■ DATA SHOWN
= Beginning of Section =
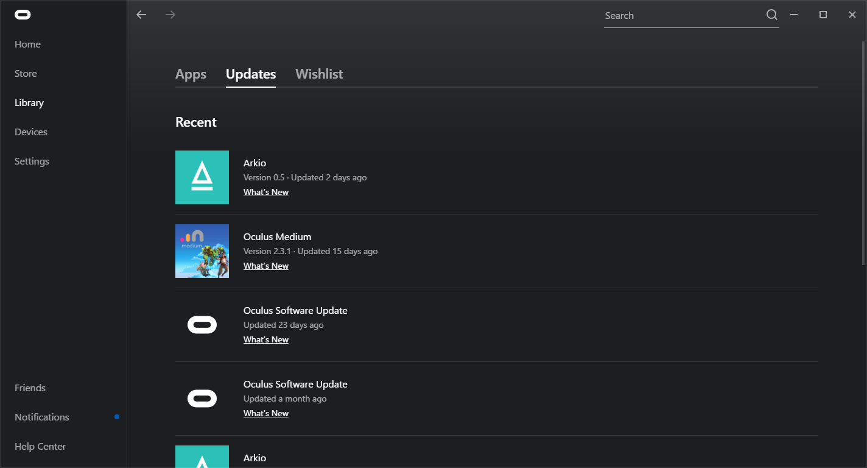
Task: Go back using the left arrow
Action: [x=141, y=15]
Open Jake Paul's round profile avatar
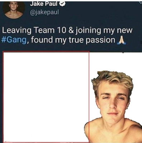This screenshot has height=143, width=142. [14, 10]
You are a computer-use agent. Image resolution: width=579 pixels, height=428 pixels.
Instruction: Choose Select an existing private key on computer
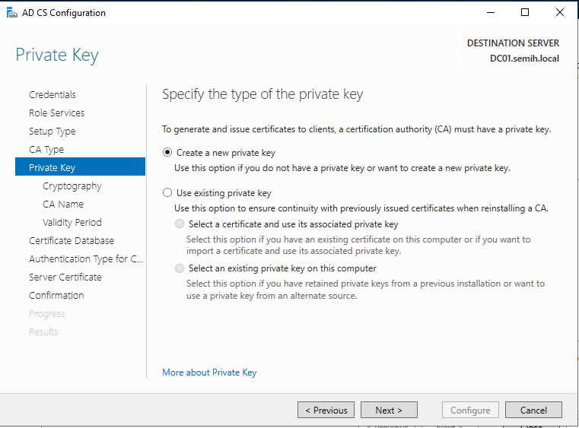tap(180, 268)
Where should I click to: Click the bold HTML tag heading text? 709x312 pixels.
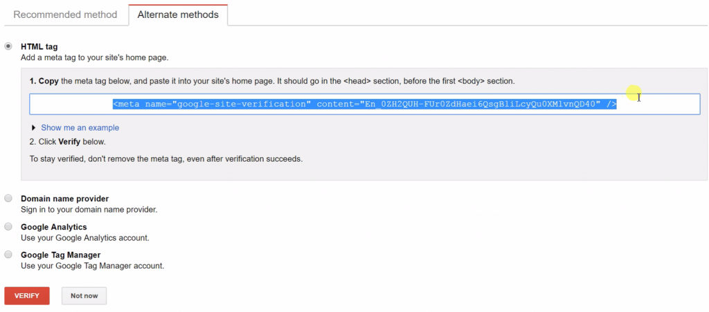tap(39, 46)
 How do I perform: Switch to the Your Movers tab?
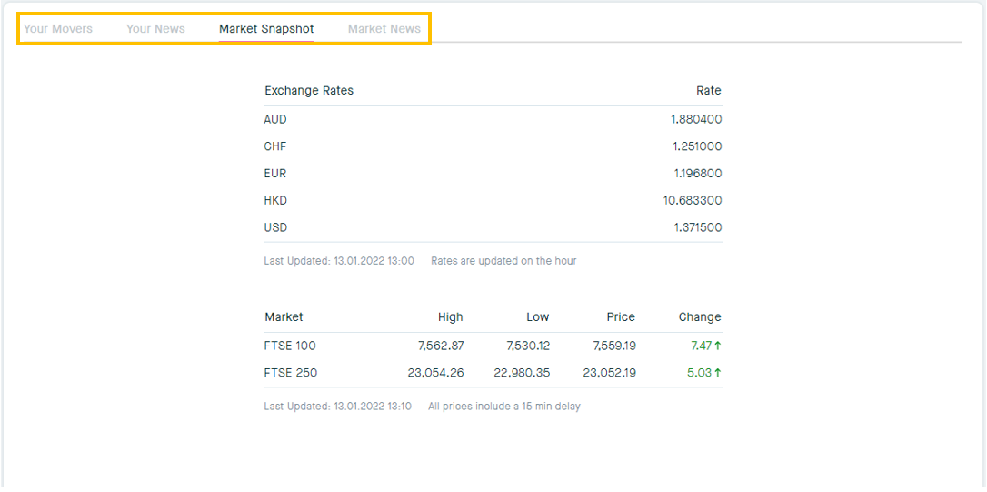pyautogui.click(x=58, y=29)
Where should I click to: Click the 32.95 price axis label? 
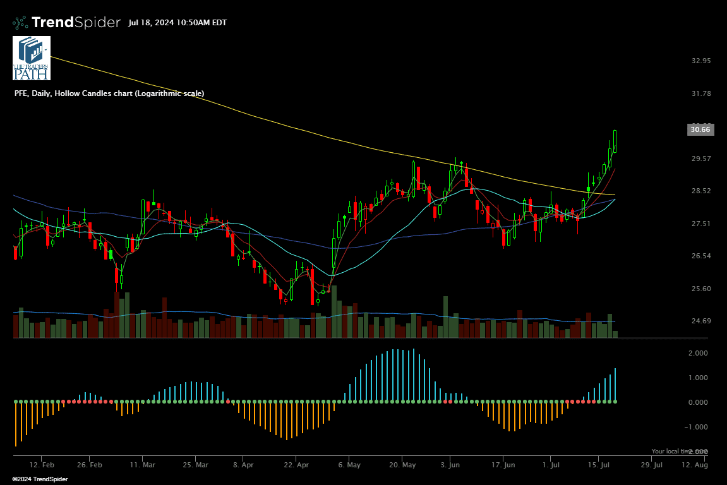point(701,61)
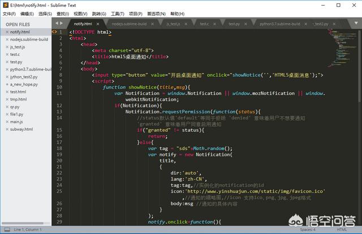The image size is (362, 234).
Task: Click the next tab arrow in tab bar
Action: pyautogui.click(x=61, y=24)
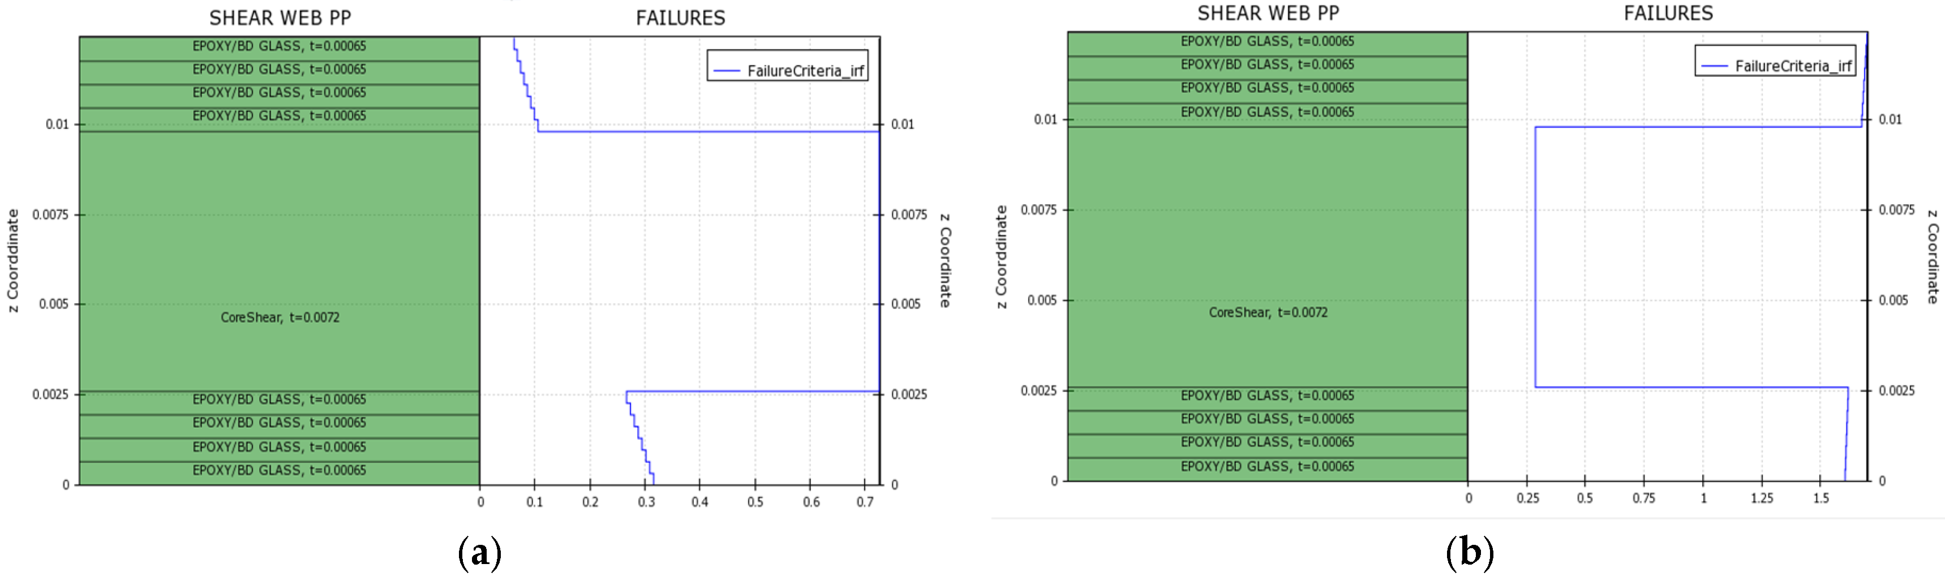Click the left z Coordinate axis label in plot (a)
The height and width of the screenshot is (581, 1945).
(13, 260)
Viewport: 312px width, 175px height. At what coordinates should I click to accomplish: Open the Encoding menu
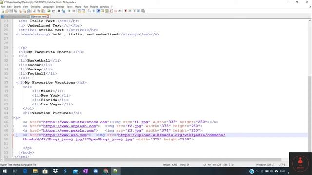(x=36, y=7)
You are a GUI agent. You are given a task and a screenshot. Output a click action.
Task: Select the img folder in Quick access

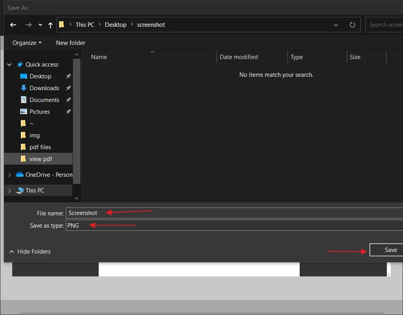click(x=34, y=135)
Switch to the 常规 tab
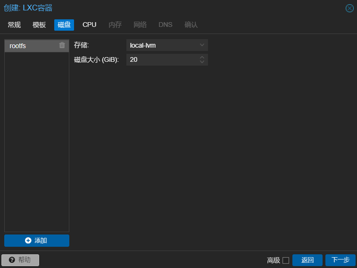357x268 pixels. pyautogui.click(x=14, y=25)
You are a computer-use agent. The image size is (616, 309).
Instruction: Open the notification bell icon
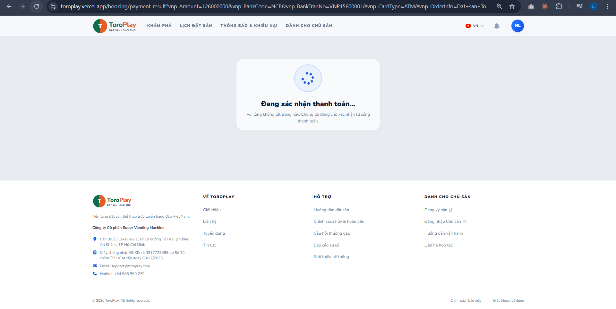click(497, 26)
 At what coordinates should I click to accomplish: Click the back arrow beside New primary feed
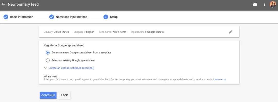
= End of Section =
■ ASSIGNMENT
Would you filter the records and copy each line that contains the word "agent"?

■ EXPECTED ANSWER
You are a computer-use agent. Image resolution: width=579 pixels, height=428 pixels.
You are a GUI agent. You are given a task and a screenshot. Output a click action.
You are a computer-use agent. The image size is (616, 309).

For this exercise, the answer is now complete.